THE PROBLEM. Locate the line that contains "ALFA KREDYT (1174, 1867)" in the entries below, then repeat it and every following line through the line that contains "PRESTITO (575, 1895)", exactly, and no others.

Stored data
↓

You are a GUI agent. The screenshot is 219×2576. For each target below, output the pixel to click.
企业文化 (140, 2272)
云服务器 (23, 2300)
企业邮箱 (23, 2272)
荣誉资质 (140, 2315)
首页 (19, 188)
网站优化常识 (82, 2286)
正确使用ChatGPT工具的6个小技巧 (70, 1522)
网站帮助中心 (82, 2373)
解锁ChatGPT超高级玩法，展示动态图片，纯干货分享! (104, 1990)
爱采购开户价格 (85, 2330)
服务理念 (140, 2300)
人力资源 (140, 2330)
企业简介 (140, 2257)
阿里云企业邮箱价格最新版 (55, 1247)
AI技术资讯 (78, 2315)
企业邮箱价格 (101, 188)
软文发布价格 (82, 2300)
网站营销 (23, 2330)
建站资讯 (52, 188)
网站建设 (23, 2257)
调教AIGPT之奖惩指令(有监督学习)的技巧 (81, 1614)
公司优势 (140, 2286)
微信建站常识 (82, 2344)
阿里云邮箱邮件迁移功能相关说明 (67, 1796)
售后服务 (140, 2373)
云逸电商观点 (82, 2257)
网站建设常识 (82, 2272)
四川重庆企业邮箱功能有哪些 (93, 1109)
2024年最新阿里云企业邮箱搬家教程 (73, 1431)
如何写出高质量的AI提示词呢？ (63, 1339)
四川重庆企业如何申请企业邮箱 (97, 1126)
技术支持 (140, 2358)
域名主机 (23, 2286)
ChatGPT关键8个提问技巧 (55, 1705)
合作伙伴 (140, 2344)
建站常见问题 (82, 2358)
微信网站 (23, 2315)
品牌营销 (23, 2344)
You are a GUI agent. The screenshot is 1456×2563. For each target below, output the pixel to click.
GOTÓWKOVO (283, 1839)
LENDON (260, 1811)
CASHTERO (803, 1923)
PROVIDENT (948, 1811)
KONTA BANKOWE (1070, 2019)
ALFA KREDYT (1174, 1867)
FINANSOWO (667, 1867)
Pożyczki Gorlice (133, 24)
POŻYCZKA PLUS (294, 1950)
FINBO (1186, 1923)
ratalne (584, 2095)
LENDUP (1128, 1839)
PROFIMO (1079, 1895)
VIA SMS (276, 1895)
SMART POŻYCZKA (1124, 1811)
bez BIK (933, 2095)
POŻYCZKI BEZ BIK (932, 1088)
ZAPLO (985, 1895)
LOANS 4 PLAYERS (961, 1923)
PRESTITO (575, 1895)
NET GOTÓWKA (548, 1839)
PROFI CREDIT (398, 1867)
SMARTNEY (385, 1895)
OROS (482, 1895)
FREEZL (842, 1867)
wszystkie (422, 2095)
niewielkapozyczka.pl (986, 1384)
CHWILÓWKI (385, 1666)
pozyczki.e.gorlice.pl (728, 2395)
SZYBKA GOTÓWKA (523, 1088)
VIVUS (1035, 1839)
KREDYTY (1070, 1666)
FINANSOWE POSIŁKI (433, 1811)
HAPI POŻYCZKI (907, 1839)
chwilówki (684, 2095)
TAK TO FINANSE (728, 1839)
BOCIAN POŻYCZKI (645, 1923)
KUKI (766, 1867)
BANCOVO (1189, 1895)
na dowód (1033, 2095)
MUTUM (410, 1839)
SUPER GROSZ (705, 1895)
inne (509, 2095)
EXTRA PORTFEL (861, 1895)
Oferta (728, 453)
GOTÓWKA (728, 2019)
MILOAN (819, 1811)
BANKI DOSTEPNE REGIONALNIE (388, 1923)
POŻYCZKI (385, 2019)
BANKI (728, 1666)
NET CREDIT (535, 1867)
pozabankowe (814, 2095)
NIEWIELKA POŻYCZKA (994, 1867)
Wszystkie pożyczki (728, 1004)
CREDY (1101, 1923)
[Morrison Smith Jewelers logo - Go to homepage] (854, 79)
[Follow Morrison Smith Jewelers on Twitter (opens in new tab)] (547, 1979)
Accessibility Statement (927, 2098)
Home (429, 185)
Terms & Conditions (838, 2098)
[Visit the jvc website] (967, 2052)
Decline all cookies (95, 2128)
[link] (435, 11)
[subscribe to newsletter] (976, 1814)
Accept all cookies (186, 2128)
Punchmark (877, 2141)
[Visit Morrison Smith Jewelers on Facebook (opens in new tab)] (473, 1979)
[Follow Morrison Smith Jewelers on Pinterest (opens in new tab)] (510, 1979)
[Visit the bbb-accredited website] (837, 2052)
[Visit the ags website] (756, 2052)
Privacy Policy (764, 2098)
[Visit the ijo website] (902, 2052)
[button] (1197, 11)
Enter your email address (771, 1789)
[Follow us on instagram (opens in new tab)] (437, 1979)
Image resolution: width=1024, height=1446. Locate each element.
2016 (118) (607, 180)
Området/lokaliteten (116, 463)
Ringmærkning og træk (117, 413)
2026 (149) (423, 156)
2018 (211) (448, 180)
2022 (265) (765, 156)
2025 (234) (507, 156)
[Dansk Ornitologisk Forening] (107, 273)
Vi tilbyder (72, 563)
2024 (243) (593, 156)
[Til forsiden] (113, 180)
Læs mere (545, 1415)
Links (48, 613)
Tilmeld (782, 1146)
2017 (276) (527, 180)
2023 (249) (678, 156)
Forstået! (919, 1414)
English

↑

COMPLETED TASK.
ALFA KREDYT (1174, 1867)
FINANSOWO (667, 1867)
Pożyczki Gorlice (133, 24)
POŻYCZKA PLUS (294, 1950)
FINBO (1186, 1923)
ratalne (584, 2095)
LENDUP (1128, 1839)
PROFIMO (1079, 1895)
VIA SMS (276, 1895)
SMART POŻYCZKA (1124, 1811)
bez BIK (933, 2095)
POŻYCZKI BEZ BIK (932, 1088)
ZAPLO (985, 1895)
LOANS 4 PLAYERS (961, 1923)
PRESTITO (575, 1895)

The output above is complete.